January 1, 2021 - Several mining projects in Australia recently announced the start of operations. Mach Energy’s Mount Pleasant thermal coal project in New South Wales reached production in late December 2018 just over two years after construction commenced, with the target to reach 10.5 Mtpa of run-of-mine coal. In Queensland, the Bluff PCI coal mine (target of 12 Mtpa) shipped first coal in July 2019. The project is owned by Wealth Mining, a subsidiary of China Kingho Energy Group. Also in Queensland, QCoal's Byerwen Coal Project commenced shipments of met coal in 2019. The opencast mine could reach a production rate of 10 Mtpa met coal in 2021 after significant site expansion.

A third of the world’s more-advanced coal mining projects are located in Australia, mostly in Queensland, with total capacity of 38 Mtpa. Capacity of 27 Mtpa may begin operation by 2021.

Construction of phase 1 (10 Mtpa) of Bravus’s Carmichael thermal coal mine (former Adani Mining) started in June 2019, with first coal to be shipped in 2021. Work on the 189 km rail project to transport coal from the Carmichael mine to the Port of Abbot Point commenced in July 2020. The narrow gauge rail line with a transport capacity of 40 Mtpa will connect the mine to the existing Goonyella rail system. In 2020 Adani launched its own rail business to transport coal to Abbot Point, as rail operators capable of hauling coal from Carmichael mine came under pressure from activists and shareholders. The step increases the upfront capital costs of the project, while Adani avoids being locked into take-or-pay contracts with rail operators.

In September 2020, Pembroke was granted mining leases for the Olive Downs coking coal project, allowing project construction to start. First coal from the AUD 1 billion opencast mine is expected in 2022. The first stage has an expected production rate of 4.5 Mtpa of met coal. Subsequent expansion could increase production to 15 Mtpa. The construction of an 18 km rail spur, connecting the mine to the Norwich Park Branch Railway, is also planned for 2021.

In April 2020, Sojitz Coal Mining and Futura Resources signed an agreement to start production at Futura’s new Wilton coal mine in Queensland.
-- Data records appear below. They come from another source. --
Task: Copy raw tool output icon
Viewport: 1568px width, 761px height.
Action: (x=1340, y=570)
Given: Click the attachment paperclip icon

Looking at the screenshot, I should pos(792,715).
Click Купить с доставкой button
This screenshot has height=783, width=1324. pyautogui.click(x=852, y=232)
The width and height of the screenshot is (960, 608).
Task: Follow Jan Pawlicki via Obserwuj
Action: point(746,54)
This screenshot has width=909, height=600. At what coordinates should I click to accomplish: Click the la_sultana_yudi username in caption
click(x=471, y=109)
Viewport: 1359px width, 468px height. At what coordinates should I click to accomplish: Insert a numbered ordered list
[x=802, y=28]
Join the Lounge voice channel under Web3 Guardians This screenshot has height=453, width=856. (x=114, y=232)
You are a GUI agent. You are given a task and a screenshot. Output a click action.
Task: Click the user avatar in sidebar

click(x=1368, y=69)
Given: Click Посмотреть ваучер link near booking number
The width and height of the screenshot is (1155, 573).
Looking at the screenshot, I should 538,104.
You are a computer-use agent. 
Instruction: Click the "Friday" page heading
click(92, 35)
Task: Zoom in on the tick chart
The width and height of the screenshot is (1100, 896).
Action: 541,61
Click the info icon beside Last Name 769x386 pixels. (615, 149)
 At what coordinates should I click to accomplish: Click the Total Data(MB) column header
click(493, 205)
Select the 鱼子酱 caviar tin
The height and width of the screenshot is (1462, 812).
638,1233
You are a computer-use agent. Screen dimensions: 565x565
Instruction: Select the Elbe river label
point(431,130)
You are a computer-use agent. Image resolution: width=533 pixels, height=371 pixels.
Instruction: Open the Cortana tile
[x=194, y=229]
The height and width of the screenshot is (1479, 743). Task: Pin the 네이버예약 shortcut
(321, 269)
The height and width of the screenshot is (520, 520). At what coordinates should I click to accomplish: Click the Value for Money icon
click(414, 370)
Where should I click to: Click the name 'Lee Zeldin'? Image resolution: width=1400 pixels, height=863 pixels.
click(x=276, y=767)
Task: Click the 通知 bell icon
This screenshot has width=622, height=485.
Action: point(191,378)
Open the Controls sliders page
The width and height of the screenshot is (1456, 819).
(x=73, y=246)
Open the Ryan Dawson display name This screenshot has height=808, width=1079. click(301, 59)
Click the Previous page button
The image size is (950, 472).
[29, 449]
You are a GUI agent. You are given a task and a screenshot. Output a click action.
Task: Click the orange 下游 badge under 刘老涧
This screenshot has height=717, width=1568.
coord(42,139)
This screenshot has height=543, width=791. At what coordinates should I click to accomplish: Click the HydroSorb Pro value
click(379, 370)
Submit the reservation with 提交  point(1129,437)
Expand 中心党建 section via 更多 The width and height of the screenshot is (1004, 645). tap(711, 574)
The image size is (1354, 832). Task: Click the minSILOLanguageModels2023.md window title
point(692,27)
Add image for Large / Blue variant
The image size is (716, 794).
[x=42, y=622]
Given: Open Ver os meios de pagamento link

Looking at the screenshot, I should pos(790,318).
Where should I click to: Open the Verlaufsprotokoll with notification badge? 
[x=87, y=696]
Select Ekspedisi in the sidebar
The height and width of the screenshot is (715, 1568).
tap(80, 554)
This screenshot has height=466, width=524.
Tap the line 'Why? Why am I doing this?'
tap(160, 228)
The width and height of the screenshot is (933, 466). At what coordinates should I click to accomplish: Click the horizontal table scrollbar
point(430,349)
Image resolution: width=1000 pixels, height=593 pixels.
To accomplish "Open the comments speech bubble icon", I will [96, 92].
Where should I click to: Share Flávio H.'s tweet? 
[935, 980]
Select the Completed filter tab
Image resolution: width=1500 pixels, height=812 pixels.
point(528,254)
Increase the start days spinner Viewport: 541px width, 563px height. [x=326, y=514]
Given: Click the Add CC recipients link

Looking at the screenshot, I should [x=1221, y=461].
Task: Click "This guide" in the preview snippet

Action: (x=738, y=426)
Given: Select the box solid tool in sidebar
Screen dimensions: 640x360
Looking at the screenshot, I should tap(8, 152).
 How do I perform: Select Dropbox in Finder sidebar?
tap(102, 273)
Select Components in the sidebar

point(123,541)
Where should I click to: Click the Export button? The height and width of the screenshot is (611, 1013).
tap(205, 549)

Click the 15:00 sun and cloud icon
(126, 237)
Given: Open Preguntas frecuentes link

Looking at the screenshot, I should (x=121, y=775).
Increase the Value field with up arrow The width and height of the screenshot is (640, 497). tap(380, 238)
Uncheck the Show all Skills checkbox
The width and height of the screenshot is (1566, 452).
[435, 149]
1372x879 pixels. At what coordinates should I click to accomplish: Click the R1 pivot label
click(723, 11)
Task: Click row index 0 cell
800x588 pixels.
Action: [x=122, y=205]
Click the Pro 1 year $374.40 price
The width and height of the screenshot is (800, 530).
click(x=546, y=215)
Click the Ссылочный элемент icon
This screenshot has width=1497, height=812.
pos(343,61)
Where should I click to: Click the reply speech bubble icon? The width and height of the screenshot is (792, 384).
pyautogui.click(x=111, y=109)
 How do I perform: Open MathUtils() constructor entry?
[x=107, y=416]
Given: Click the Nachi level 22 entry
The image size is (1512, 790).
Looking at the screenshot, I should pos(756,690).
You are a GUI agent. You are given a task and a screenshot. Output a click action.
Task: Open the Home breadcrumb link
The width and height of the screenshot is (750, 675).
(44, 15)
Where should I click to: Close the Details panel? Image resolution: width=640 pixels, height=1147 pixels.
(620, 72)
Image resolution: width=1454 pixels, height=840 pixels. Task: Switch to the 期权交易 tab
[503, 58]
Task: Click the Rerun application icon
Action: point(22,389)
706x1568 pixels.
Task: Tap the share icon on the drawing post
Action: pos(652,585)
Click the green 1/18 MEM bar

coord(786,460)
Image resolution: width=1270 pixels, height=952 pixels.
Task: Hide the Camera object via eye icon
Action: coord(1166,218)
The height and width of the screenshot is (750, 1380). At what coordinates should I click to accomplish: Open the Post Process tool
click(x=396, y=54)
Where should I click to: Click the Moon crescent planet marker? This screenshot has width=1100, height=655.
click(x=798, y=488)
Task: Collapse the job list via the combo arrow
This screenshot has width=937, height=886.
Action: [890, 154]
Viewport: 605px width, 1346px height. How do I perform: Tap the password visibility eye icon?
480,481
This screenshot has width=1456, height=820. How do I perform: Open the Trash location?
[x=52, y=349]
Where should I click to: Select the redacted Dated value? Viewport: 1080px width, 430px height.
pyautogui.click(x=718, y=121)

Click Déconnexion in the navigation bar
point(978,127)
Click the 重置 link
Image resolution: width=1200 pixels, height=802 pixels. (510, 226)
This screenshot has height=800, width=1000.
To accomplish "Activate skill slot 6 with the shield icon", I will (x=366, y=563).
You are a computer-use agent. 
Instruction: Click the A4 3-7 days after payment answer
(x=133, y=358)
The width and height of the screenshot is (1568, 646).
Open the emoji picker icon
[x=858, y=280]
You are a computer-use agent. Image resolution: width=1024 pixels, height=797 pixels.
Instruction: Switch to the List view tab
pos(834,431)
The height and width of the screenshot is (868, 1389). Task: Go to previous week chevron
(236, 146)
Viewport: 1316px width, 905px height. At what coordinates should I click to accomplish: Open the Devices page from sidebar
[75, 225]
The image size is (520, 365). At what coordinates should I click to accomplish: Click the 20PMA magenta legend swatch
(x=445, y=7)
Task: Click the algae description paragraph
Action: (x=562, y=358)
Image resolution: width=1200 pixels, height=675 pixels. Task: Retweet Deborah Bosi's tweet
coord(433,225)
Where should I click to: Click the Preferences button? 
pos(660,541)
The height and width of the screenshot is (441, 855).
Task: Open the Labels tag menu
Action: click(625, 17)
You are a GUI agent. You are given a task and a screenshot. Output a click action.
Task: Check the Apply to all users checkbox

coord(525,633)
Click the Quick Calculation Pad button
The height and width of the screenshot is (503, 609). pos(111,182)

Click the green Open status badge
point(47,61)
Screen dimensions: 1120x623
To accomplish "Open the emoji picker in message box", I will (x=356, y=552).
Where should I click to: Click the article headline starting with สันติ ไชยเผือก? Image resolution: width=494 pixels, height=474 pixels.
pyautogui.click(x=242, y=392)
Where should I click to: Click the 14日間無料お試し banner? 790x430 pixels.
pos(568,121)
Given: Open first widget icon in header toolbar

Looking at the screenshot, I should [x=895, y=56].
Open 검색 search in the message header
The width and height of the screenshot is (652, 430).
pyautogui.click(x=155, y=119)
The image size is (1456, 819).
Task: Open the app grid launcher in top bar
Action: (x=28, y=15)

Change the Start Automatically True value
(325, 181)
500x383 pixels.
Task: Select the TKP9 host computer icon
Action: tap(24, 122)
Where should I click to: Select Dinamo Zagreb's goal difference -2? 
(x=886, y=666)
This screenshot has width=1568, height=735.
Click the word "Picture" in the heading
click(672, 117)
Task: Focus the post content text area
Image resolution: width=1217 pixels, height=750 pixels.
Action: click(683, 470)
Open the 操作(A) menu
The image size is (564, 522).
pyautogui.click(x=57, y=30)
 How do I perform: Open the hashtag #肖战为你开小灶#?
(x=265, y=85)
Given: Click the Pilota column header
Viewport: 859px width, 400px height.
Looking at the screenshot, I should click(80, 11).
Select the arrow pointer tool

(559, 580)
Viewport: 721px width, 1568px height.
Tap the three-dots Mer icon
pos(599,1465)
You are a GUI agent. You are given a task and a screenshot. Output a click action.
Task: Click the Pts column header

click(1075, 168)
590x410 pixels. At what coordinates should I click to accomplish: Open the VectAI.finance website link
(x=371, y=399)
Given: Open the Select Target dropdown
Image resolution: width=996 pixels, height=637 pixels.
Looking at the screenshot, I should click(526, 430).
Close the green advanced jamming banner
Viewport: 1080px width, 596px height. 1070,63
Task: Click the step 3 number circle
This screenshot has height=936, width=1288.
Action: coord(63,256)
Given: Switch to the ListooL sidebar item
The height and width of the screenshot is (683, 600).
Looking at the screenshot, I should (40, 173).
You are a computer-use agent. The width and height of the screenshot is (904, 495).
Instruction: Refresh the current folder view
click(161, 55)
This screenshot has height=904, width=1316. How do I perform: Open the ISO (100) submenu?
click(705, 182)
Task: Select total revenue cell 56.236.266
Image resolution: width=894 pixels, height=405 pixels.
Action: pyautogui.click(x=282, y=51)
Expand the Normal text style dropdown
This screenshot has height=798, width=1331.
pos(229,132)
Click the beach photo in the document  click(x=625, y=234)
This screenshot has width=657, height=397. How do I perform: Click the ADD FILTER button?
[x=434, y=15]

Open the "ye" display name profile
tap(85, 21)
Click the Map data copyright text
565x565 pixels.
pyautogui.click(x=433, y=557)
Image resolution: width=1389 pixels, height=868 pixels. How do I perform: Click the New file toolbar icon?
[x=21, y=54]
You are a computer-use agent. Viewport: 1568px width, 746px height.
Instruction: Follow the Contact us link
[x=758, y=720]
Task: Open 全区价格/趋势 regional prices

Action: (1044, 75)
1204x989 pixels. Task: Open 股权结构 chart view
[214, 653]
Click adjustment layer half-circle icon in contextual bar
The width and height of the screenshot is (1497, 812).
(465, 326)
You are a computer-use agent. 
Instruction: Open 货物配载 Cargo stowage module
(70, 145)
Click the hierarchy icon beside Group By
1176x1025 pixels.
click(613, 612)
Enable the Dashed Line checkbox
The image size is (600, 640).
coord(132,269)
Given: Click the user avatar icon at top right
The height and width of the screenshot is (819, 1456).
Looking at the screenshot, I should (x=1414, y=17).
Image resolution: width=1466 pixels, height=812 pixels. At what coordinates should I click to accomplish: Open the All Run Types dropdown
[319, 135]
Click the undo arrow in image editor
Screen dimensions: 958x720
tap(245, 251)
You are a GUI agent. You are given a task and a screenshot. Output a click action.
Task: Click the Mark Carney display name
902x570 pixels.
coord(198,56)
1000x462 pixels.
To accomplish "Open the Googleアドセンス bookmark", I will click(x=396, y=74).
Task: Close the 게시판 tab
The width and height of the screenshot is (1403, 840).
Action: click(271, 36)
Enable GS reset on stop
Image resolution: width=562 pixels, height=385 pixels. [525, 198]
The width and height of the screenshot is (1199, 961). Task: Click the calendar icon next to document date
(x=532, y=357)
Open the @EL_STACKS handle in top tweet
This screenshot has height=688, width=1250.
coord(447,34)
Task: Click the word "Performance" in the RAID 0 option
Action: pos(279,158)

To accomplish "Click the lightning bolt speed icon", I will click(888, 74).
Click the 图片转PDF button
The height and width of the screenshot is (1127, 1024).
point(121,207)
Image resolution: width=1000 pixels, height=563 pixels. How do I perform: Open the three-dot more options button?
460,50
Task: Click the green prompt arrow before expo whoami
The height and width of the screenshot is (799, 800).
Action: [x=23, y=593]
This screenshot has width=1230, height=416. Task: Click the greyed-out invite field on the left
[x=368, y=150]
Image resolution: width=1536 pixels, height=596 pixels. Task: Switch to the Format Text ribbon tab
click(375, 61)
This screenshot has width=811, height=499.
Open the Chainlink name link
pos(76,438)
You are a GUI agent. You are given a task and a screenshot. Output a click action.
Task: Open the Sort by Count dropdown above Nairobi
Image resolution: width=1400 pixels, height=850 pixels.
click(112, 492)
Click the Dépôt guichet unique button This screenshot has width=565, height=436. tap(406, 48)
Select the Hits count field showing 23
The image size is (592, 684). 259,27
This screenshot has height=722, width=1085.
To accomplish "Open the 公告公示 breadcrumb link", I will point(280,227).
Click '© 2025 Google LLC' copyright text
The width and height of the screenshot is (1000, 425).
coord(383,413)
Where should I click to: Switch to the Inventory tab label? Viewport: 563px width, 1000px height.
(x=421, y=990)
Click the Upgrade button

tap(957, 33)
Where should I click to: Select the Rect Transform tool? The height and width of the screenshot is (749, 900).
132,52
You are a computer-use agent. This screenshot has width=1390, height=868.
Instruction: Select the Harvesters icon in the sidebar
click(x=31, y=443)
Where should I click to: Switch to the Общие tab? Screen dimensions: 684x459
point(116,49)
When in full operation the mine together with the adjacent Fairhill mine will have an annual output of around 3 Mtpa of met coal.

Yancoal Australia got approval for their Cameby Downs coal mine expansion in May 2019. The approval allows for an increase in production from 2.8 Mtpa to 3.5 Mtpa of thermal coal as well as for an increase in the lifetime of the mine.

Anglo-American approved the Aquila project in July 2019. The AUD 400 million met coal project extends the life of the Capcoal project by six years to 2028. Anglo-American claims that the Aquila project will be one of the most advanced underground mines in the world. Production is scheduled to start in 2022.

Another project well under way is the expansion of Coronado’s Curragh mine. Production is scheduled to increase by 2 Mtpa by 2023. In the course of the expansion, Coronado also intends to increase the capacity and efficiency of the affiliated coal handling and preparation plant.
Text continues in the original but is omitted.